Directions for this task => Copy out every line of the rows below, requests included, and shift each click coordinate in the answers by -123. Leave the pictures out.

-- START OF Entries supplied --

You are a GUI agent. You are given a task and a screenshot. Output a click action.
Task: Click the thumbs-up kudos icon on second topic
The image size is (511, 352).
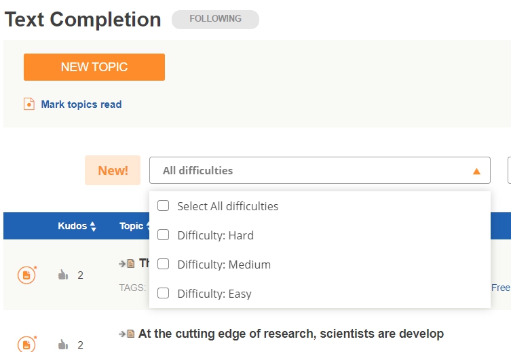click(63, 344)
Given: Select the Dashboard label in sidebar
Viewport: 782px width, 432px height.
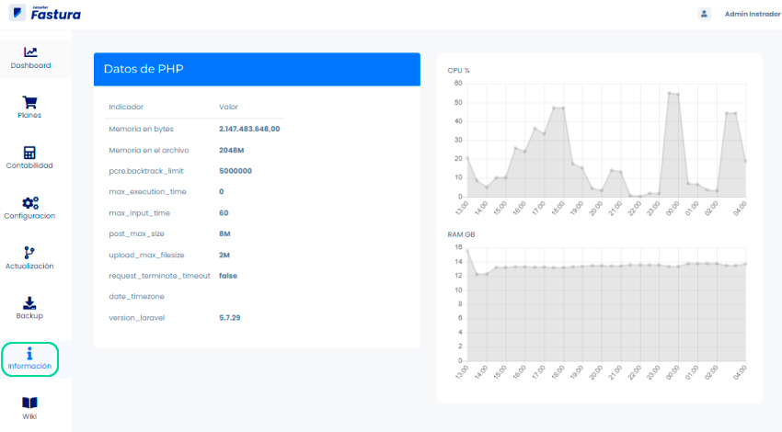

-- END OF Entries supplied --

Final result =>
You are a GUI agent. You are given a task and a screenshot. Output a click action.
Task: Click the thumbs-up kudos icon on second topic
The image size is (511, 352).
click(-60, 221)
Given: Select the Dashboard label in sidebar
Viewport: 782px width, 432px height.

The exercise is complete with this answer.